Rest up mama !! Mama I need you? Mama look mama this,mama that… Balancing it all out can be overwhelming we tend to get sidetracked from this that and the other its only human. It’s just to many jobs at once, our plates are over filled. I just want to stress the importance of staying healthy keeping the right mindset and staying present. Mama you got this! You can do it all!! Rest up, rest up the importance of sleep is so real. I’ve been there, I know. If your not well rested your not fully there. Your listening but it’s coming in and going out like what ?! catching every other word feeling so lost (your exhausted, listen to your body mama). This right here can make a child, student or anyone at that matter feel very disconnected. Mom! your not listening?!? Teacher!? teacher!? You really have to know when to shut your body down.

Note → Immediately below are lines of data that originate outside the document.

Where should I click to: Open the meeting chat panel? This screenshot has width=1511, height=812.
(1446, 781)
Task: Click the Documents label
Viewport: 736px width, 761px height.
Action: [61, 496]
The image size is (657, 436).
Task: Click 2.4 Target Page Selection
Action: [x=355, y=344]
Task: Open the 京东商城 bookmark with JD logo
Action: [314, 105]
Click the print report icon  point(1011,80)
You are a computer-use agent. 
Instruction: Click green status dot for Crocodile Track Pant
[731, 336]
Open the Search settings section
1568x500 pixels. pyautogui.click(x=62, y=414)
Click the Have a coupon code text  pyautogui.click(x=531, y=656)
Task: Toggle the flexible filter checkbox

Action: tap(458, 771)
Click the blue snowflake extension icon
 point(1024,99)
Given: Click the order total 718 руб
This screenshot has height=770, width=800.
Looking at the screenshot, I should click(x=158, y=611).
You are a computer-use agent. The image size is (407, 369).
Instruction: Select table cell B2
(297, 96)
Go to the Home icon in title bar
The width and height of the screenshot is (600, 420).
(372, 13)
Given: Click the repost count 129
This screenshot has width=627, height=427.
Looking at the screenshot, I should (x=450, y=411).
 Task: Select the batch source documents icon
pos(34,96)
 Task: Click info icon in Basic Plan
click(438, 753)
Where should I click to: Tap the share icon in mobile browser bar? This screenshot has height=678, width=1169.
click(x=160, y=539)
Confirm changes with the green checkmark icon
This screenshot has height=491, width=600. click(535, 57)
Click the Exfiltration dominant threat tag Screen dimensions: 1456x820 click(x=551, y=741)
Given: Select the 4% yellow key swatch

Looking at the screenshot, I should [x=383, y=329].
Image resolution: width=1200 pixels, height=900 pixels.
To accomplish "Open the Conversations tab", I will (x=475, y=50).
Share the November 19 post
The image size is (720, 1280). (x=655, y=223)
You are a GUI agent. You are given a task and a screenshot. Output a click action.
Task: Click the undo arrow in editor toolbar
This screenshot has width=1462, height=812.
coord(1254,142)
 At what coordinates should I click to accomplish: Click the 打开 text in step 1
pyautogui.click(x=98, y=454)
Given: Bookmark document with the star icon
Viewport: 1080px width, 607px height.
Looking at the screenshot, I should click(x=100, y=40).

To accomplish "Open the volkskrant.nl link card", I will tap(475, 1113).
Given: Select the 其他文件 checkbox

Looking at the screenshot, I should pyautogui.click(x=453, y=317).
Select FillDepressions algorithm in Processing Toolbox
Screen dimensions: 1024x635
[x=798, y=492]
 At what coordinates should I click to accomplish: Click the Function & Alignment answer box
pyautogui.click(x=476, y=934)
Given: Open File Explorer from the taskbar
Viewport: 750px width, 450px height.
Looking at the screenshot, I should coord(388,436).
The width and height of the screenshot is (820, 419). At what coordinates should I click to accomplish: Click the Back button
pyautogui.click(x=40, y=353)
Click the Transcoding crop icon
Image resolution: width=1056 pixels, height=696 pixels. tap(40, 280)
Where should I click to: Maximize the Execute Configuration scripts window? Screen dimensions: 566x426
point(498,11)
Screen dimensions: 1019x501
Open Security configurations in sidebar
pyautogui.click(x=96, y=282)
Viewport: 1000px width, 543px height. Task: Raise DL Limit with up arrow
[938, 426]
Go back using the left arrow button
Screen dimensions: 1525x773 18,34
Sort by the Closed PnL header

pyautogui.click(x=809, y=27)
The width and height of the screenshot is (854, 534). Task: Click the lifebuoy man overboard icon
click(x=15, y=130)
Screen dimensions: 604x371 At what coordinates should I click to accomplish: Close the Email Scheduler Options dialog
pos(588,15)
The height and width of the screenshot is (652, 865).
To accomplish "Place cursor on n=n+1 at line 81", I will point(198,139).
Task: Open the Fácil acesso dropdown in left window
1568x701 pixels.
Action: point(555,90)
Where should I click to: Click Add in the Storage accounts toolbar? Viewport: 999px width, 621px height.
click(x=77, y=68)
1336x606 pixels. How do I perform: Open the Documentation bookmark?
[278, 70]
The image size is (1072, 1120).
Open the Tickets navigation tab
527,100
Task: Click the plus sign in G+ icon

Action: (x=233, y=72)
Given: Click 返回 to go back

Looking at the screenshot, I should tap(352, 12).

Your child, your student, your spouse, your friend really want all of you, not half of you. No worries mama the dishes, the laundry, will get done just not right now and that’s okay! Take yourself a nap! You need it! The importance of sleep goes hand in hand with staying healthy. Lack of sleep will wear you down. You body can easily pick up everything in the air when you are down… colds/flu… Take yourself a vitamin mama, vitamin c, women’s one a day etc..(there’s so many) I take B12 once I get home, it gives me that second boost I need for my second shift at home, cause let’s face it once you clock out at your workplace your job is not done yet. Stay at home moms I’ve been there too! you need your rest just as well. Your kids need you mama! Keeping the right mindset will also help you get things done, stay positive know you got this! With the right attitude the right mindset and the right amount of rest you can do it all!!!